╭──

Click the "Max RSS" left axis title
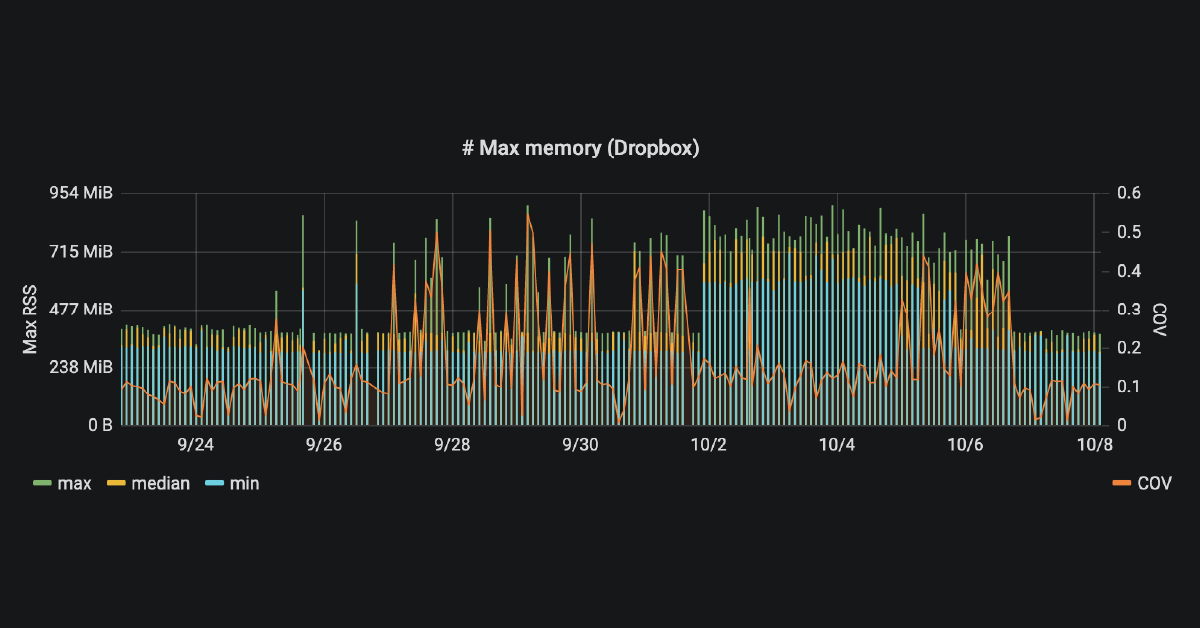The width and height of the screenshot is (1200, 628). [x=30, y=309]
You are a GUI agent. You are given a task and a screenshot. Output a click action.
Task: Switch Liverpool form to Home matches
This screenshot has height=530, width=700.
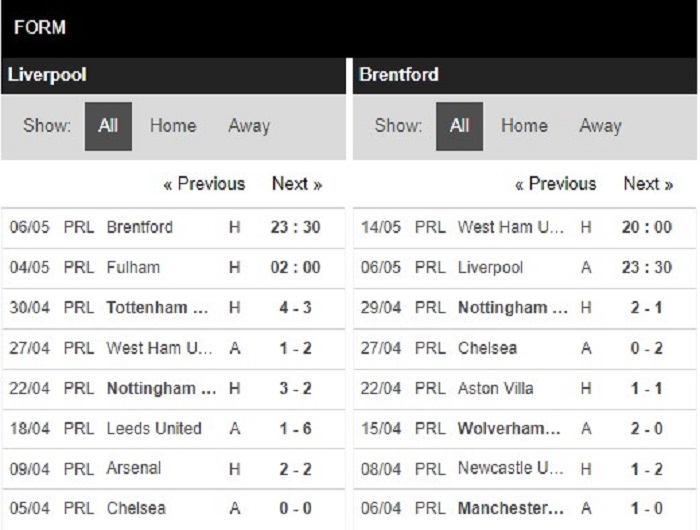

╰──

→ **What you will do**
A verbatim copy of the material, pictures excluded, is what must be produced.

→ **Task answer**
Click the "Max RSS" left axis title
The width and height of the screenshot is (1200, 628). [x=30, y=309]
You are a GUI agent. You are given a task and a screenshot. Output a click action.
Task: Switch Liverpool form to Home matches
This screenshot has height=530, width=700.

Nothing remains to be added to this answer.